Harley, the service dog

Harley, the service dog

Two American veterans, taking care of each other

By Josher Lumpkin

Photo: David Honea and his service dog, Harley

David Honea is an American hero. Active in the Army from 1975 until 2002, he was a vitally important player behind the scenes in just about every conflict this country faced during those years. You may not know his face or his name, but every day you enjoy the freedom he fought to protect.

“As I tell everyone, I would do it all over again,” Honea said. “If you’re lucky enough to do something you really enjoy, that’s the most you can ask out of life, you know what I mean?”

David’s positive attitude regarding his military experience is impressive, especially considering during his career he was shot a total of 14 times.

“The worst ones were in my back,” Honea told me when I went to talk to him at Heartland of Eaton, the long-term care facility where he is currently awaiting his second shoulder replacement. “My levels of spinal injury are T3 and c4. That’s where they hit the worst, and the bullets were lodged in my brainstem.”

The injury left David without the use of his legs.
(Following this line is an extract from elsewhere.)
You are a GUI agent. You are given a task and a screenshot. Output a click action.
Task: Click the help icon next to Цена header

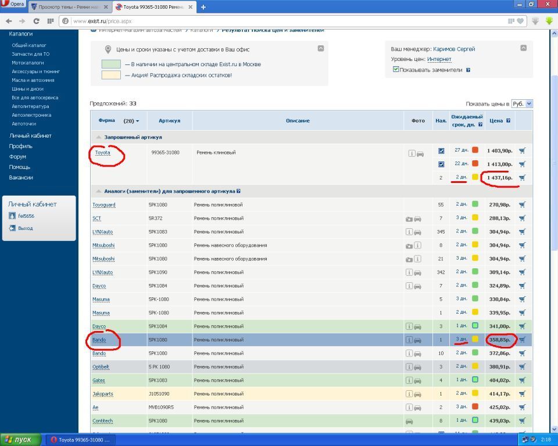508,121
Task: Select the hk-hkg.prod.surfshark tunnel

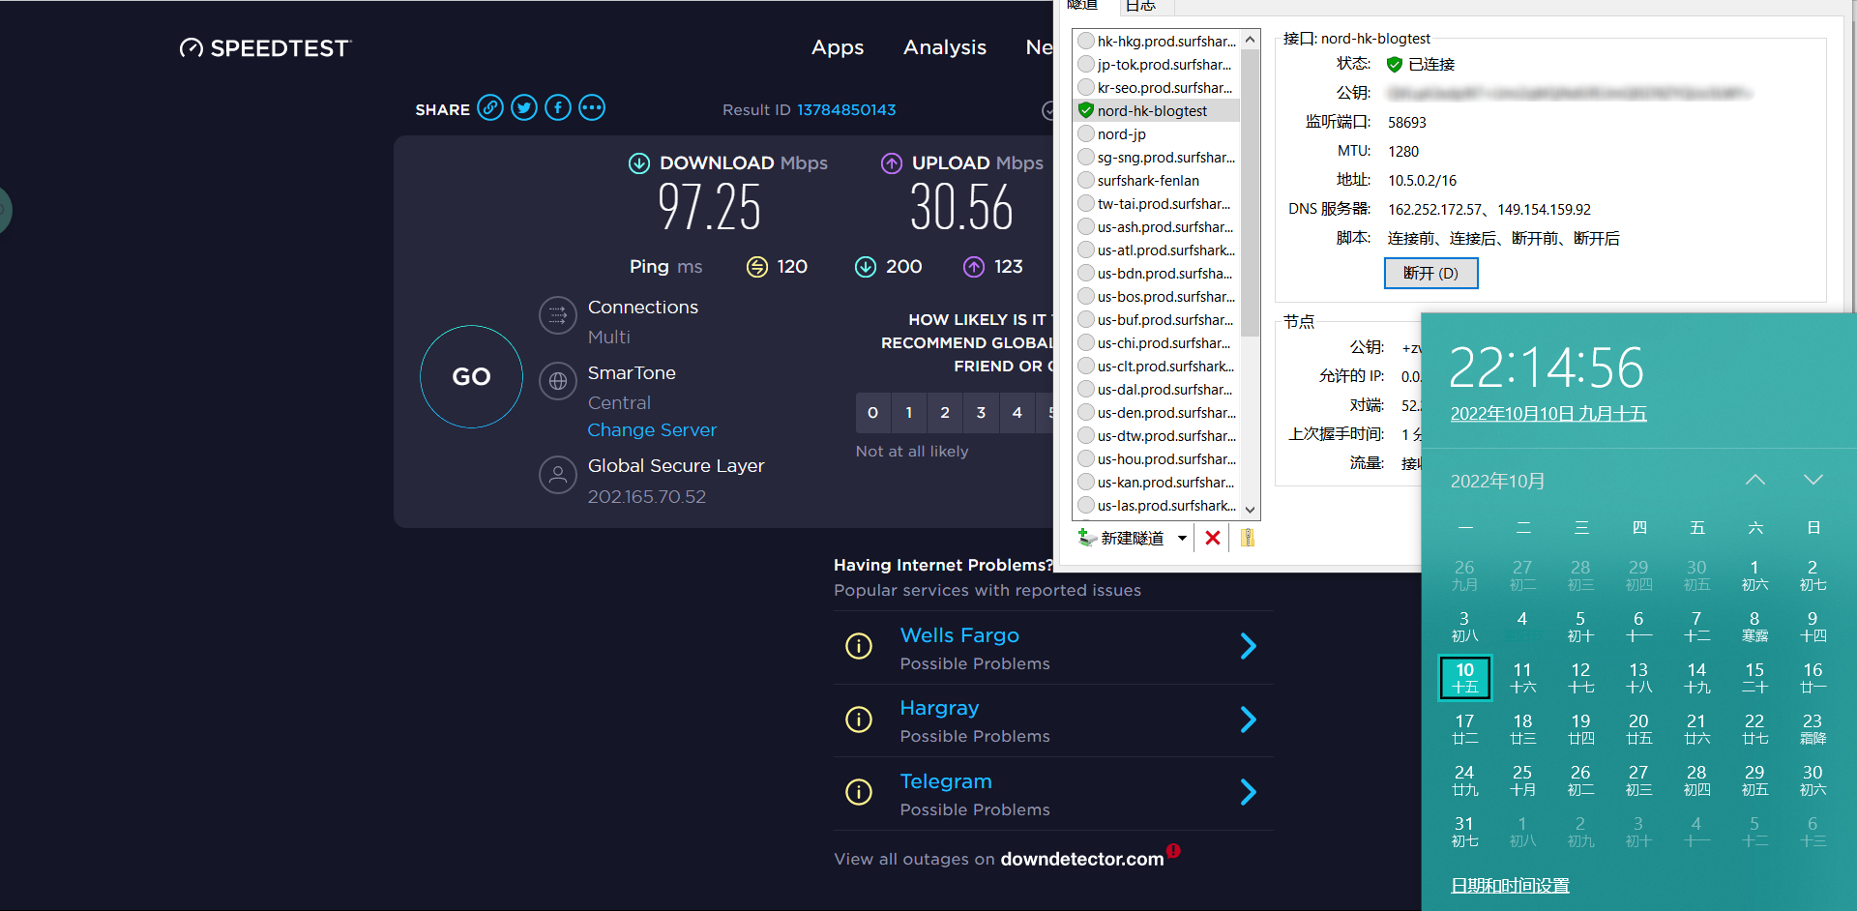Action: tap(1165, 42)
With high blood pressure, heart issues and other health problems, if he wanted to live alone he would need help.

That’s where Harley, David’s 5-year old service dog, comes in.

“Harley is a medical alert animal, and what he does is, if something happens to me, he actually can tell what’s going on,” Honea said. “Like my blood pressure going up, and he knows if I’m having a stroke or a heart attack. It’s something that has to do with my sweat, because he’ll lick me constantly.”
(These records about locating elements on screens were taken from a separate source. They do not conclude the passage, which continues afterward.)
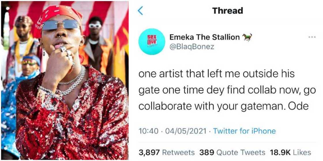Click the horse emoji beside the display name
Image resolution: width=323 pixels, height=161 pixels.
point(247,37)
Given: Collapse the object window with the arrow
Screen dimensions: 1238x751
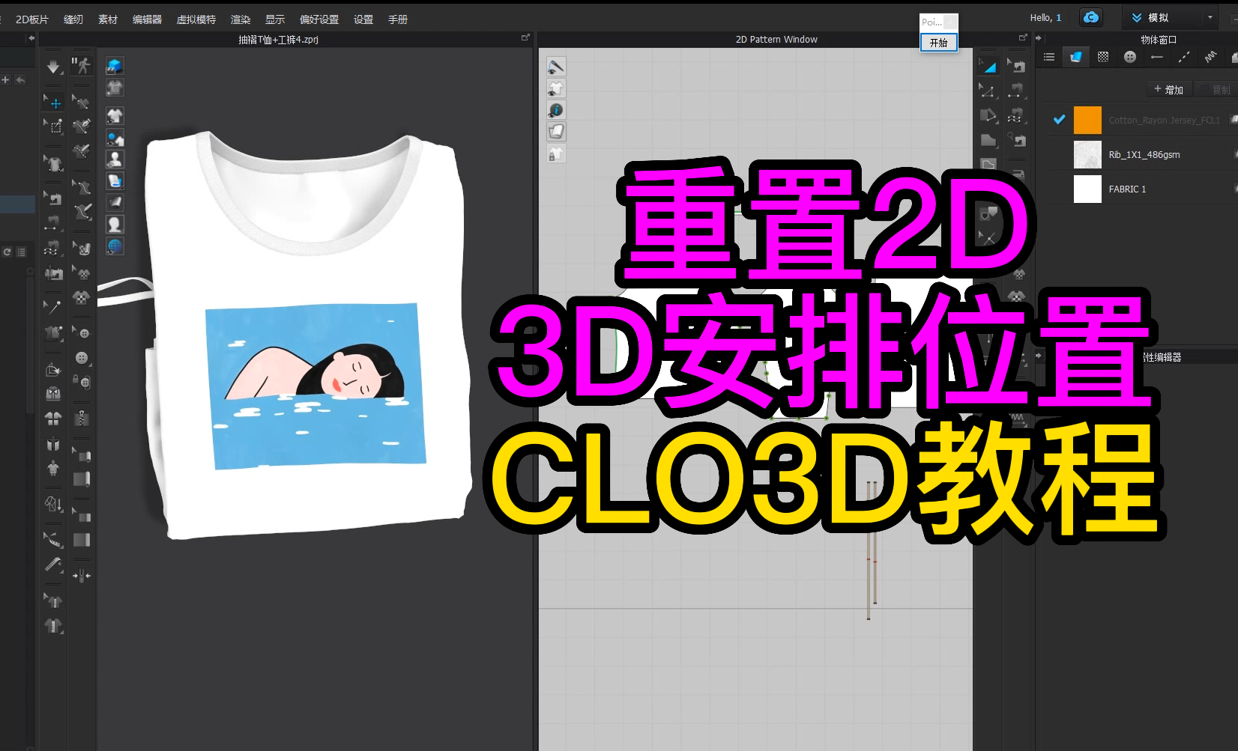Looking at the screenshot, I should (1038, 39).
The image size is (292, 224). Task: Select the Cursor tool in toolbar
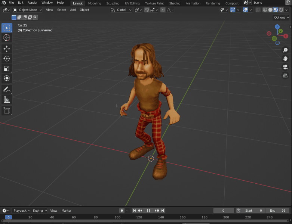pos(7,38)
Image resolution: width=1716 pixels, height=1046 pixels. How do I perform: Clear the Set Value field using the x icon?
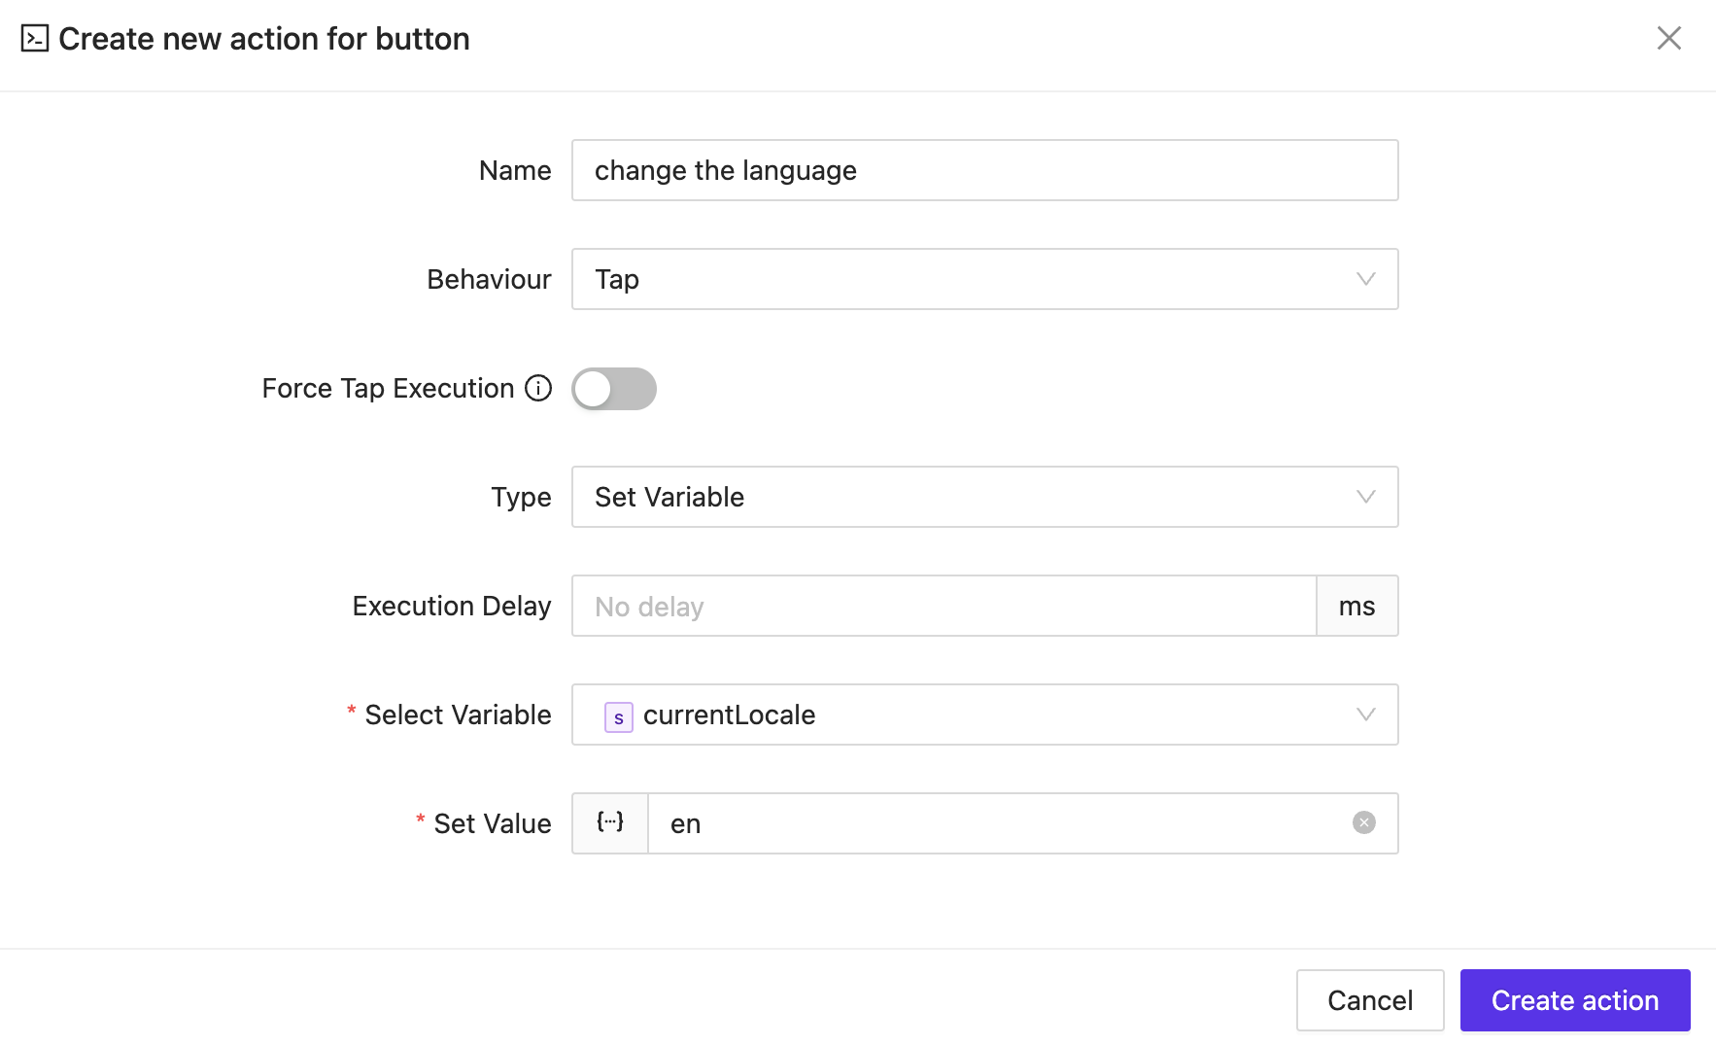click(x=1363, y=822)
Prior to Harley’s service to David as an alert animal, he was in training as a bomb-sniffing dog for the military.

“He wasn’t finished with his training, but he was good though,” Honea said. “He has actually done it; he’s actually sniffed out a bomb. Then they retrained him as a service animal.”
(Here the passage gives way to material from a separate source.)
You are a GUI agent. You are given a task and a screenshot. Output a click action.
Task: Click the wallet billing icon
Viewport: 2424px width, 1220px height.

Harley is a miniature pinscher, an extremely intelligent breed originating from Germany. This small, lightweight animal was perfect for watching over David.

“My exact words were, ‘Do you have anything that if it jumped on my lap it wouldn’t break my legs,’” David laughed.

So what, exactly, does Harley do for David?

“Your body emits enzymes that they can smell and sense,” Honea explained. “So, if they smell it, they’ll lick you immediately. In your neck is your carotid artery, and that’s where they’ll lick if they sense your blood pressure going up. If you’re having a stroke, they’ll lick around your wrists and hands. If they lick the inside of your arm, you know it has something to do with the heart. I think all other dogs have the same instinct, but Harley’s is just over-sensitive, and I’m sure that’s from his bomb-detecting training. His nose is constantly going.

“And of course when I pass out, Harley tries to wake me up,” Honea continued. “He’ll lick me or nip at me constantly until I wake up. Not bite me, but nip at me, around my neck and around my face, and just try to wake me up. And if he can’t wake me up, I have a little ball that plugs into my phone, and he’s trained to bite that ball, and that calls 911.”

It’s an amazing feat that has already been performed once by David’s fuzzy little guardian angel.

“He’s actually done it one time, last year,” David recalled. “I had a massive heart attack, and Harley bit that ball just like he was trained. The firemen know where that call is coming from, and they have a key above my door they use to let themselves in. They said he was barking and whining at the door when they got there, and he led them straight to me, and sat on my chest.

“The paramedic wants to keep him for himself,” Honea said.

Harley has veteran status, and receives all of his veterinary care free of charge at Wright-Patterson Air Force Base.

“When I call over there, they ask if he’s retired or active duty,” Honea chuckled.

At my visit to Heartland of Eaton (the president of which has declared Harley official mascot), I was amazed by how well-behaved and well-trained the service animal was. He mostly sits on Honea’s lap as David roams the floor in his motorized wheelchair.

“He doesn’t do anything without permission,” Honea explained.

Honea took me outside to show me firsthand how effective Harley’s keen senses of detection can be.

“Harley, where are the squirrels?” Honea asked.

Harley jumped down off of Honea’s lap and began to growl and bark at a cluster of trees next to the building.

“That’s him saying, ‘there’s squirrel’s up there!’” Honea said with pride.

Harley is an extraordinary animal who has been tasked with protecting a similarly extraordinary man, and has proven effective several times in his seemingly impossible charge. After 27 years of protecting us, it is now David Honea’s turn to be watched over.